> **Exercise goal**:
Copy nothing from the entries below except the lines from the one containing "The height and width of the screenshot is (586, 652)." through the one containing "Open Liderlik Tablosu", and copy those exactly.
★ ★ ★ ★
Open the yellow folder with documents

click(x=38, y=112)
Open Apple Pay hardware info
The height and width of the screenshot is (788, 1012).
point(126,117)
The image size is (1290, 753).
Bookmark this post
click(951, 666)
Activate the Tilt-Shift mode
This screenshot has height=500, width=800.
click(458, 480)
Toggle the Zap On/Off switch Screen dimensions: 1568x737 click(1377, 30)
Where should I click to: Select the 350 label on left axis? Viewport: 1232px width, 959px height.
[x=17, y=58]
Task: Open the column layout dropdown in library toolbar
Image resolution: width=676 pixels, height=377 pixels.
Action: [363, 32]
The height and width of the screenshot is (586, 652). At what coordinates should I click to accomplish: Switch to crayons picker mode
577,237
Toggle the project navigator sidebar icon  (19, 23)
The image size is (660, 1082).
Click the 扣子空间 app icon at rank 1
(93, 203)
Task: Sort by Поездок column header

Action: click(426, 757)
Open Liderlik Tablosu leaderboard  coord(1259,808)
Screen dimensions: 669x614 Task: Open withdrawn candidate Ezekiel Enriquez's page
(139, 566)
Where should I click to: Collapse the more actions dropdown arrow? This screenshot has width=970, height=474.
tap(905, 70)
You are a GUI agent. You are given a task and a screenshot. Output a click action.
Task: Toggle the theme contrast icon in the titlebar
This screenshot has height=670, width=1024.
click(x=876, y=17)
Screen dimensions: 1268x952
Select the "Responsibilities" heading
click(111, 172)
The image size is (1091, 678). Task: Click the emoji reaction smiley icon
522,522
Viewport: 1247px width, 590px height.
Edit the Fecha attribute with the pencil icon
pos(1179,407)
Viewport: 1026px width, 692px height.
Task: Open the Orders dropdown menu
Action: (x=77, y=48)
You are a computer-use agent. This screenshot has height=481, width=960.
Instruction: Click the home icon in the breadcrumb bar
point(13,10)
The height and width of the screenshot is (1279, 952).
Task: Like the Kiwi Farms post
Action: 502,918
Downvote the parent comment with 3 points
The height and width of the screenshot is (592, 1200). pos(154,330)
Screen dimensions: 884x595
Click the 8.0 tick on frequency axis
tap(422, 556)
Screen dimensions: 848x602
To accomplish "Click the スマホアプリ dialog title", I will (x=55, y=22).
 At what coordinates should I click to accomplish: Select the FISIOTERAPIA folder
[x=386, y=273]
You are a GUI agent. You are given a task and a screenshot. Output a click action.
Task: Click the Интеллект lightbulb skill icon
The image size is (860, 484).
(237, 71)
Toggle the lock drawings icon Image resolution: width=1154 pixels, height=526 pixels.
★ ★ ★ ★
> **Written answer**:
The height and width of the screenshot is (586, 652). At what coordinates should I click to accomplish: Switch to crayons picker mode
577,237
Toggle the project navigator sidebar icon  (19, 23)
The image size is (660, 1082).
Click the 扣子空间 app icon at rank 1
(93, 203)
Task: Sort by Поездок column header

Action: click(426, 757)
Open Liderlik Tablosu leaderboard  coord(1259,808)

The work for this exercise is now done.